Continuing on our journey, we soon came to Kiralagala, an archaeological site dating back as far as the 4th or 5th century BC. There used to be a Buddhist monastery here, home to a community of monks who chose to spend their lives meditating deep in the jungle, far away from the distractions of the secular world. The ruins of the complex, which archaeologists believe was at its peak around 500-600 AD, during the Anuradhapura era, include a stupa, the intricately carved pillars of a former hospital, and janthaagara, specially built pools for warm water bathing (thought by the bhikkhus to prevent excessive weight gain).
Peacock calls could be heard from beyond the perimeter of the site and we spotted the birds’ footprints on the sandy trails crossing it too. So well maintained are the ruins that it was easy to imagine monks engaged in deep ‘walking meditation’ around the monastery all those centuries ago.
The lilac blooms of the korakaha, or ironwood tree, added to the splendour of the trail that lead us furtherinto the ruins. At one end of this path is the massive granite Banda Pokuna, one of the largest artificial ponds of the district (second only to the Eth Pokuna).Completely dry at the time of our visit, its majesty lay in its symmetry and size. In the other direction we found the monastery’s ancient brick stupa, an inscription carved into the rock beside it.

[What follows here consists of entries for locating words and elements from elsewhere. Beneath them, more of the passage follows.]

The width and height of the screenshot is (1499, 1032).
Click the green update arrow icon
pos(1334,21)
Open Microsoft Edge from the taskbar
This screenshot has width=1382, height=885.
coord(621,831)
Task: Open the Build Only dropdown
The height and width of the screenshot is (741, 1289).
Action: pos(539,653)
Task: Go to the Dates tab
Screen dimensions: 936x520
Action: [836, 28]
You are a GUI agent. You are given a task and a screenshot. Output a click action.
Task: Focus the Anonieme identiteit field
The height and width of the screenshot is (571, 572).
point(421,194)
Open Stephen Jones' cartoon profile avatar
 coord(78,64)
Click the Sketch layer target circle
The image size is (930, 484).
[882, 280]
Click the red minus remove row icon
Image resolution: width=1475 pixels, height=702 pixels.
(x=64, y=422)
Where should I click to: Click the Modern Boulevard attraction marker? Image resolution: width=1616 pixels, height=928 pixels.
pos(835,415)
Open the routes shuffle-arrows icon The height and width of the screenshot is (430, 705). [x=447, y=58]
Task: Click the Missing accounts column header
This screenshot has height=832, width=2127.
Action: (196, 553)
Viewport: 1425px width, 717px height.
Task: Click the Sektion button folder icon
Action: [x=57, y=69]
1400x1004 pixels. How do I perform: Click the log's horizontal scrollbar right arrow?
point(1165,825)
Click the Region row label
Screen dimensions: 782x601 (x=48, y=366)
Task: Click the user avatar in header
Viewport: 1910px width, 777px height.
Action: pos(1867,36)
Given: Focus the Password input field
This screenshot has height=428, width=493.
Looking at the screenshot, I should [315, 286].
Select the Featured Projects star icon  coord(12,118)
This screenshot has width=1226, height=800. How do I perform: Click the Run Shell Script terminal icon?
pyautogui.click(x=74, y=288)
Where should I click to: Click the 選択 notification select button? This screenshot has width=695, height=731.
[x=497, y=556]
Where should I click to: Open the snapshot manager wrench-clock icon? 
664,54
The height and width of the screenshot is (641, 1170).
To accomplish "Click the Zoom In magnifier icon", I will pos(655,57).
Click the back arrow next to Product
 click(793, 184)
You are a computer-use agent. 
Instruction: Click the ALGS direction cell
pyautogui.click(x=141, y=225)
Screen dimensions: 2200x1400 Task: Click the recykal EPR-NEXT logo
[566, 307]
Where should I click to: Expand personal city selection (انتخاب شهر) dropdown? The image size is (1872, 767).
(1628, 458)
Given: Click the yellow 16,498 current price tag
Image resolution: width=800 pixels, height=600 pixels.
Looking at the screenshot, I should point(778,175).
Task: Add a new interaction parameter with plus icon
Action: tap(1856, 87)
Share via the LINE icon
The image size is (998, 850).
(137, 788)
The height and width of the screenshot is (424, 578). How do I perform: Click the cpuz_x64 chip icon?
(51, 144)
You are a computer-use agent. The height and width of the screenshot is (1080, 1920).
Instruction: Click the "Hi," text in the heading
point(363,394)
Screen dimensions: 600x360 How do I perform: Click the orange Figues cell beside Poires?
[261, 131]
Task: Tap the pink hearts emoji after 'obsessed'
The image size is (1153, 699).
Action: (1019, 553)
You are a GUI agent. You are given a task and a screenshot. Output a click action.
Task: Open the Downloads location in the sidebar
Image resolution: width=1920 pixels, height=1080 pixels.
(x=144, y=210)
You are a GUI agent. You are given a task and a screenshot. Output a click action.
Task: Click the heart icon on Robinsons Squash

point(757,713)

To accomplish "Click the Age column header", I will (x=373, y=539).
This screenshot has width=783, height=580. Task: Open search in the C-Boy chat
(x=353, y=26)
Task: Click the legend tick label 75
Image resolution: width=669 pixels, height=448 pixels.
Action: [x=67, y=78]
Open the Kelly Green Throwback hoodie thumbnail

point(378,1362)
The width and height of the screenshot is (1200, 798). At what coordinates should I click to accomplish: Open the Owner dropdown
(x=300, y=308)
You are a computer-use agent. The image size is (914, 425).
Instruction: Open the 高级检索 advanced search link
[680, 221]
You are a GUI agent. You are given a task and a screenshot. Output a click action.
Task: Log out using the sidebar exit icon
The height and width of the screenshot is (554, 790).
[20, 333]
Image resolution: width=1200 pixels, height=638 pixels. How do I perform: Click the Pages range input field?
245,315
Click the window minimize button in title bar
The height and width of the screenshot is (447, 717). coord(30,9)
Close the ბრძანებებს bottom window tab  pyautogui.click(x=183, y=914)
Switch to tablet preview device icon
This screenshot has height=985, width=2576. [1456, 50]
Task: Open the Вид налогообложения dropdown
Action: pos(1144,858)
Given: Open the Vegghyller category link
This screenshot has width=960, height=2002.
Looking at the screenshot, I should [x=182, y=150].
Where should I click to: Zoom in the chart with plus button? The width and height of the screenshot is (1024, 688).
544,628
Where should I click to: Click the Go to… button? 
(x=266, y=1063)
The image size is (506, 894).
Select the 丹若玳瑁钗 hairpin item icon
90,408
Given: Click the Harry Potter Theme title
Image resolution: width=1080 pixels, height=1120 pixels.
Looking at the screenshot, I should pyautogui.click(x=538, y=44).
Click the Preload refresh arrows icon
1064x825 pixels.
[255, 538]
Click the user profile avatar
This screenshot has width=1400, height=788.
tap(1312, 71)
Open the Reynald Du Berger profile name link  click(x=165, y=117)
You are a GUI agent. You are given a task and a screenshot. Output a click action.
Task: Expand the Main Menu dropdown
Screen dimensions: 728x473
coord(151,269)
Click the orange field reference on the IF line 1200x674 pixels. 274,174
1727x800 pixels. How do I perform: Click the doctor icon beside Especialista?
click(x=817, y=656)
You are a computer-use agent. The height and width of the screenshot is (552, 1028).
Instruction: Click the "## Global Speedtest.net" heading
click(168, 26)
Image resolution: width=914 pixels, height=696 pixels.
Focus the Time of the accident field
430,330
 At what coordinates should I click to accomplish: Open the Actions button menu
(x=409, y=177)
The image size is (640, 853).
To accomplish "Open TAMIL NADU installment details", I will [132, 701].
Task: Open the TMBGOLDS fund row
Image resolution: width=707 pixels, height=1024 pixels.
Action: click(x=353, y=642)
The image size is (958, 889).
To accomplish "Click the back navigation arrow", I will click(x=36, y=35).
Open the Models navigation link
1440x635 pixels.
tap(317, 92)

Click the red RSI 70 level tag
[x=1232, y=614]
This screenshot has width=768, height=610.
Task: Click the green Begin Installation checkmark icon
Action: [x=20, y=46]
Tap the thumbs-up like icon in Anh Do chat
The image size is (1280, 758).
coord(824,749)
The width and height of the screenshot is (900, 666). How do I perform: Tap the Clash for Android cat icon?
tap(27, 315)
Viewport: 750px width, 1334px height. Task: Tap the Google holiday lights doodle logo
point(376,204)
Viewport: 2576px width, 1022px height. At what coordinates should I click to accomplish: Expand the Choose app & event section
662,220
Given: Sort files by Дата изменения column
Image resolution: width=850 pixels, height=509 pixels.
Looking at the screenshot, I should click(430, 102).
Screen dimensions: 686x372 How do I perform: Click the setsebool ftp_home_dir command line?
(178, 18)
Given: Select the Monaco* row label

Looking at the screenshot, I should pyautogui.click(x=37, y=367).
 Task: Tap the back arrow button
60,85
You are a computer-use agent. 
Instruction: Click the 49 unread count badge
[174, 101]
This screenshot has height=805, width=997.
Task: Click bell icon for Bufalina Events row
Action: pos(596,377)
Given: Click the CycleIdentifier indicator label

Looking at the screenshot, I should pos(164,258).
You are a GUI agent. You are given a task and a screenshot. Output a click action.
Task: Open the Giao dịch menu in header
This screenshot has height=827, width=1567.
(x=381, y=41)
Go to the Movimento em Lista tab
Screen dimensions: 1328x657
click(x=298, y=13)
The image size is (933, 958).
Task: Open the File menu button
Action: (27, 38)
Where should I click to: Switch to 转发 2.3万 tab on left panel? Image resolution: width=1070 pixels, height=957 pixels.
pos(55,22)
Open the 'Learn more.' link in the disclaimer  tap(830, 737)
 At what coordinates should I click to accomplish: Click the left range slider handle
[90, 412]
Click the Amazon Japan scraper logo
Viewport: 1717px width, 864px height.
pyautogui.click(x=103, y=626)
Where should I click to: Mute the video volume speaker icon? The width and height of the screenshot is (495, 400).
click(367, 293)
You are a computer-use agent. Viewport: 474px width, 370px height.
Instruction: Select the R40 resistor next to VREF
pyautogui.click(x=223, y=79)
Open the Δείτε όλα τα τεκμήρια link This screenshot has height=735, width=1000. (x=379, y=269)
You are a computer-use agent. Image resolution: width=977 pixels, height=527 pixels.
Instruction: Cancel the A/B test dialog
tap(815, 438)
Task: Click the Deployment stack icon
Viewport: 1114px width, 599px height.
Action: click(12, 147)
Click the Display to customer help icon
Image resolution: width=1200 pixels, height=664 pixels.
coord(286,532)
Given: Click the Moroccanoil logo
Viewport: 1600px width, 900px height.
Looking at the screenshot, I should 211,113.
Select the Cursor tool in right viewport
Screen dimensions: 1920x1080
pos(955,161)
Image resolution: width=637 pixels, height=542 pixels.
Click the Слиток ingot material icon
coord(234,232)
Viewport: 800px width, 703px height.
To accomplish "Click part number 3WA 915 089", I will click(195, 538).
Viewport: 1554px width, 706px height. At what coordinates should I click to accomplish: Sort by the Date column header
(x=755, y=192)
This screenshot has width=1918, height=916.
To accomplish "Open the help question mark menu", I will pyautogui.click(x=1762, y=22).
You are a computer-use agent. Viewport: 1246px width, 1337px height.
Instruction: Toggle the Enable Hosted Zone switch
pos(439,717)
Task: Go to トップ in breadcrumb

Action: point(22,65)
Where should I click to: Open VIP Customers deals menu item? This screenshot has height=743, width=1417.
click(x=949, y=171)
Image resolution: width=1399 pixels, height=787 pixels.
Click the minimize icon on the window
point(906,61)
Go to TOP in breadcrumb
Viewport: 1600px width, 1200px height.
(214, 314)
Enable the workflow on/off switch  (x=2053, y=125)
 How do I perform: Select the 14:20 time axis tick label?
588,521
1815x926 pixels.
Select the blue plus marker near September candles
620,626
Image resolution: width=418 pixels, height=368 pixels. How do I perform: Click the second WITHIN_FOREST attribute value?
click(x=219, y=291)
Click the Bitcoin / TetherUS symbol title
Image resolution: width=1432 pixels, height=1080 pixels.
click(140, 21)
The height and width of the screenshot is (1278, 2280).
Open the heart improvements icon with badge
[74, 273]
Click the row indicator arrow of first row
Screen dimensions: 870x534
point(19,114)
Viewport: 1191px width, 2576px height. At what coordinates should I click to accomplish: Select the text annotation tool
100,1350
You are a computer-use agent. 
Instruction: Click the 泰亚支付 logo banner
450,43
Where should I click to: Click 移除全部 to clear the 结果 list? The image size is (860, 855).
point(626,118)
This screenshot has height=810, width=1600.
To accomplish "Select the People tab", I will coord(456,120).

Our next stop was the ancient temple Madagama Kanda Rahath Len Aranya, just a short drive from Kiralagala. Set deep in the forest, it’s a remarkably peaceful place, undisturbed save for the occasional arrival of a villager offering alms. We admired the monks’ kuti, cave dwellings made habitable by carving a drip ledge into the ceiling to stop water coming in, before trekking to the top of the hill to take in the view.
The 20-minute climb took us past the naturally occurring water holes once used by the monks as ponds, at least six metres deep and fed by rainfall seeping down through the mountain.A small circular carving at the edge of each one indicates the spot where the bhikkus drew their water. Excavation of the ponds has revealed further treasures: elaborately carved tile-like bricks that demonstrate the level of artistic accomplishment of people of the time.
The views from the top stretched far away into the distance, beyond the thick forest cover surrounding the temple and over paddy fields, wideopen grasslands and partially dry wewas. As the sun began to set, a troop of purple-faced leaf monkeys made their way towards the jungle, hopping from one branch to the next. Gradually, more and more villagers arrived to take a dip in the Horowpathana wewa, a soothing end to a good day’s work and a soothing sight to end a good day’s sightseeing.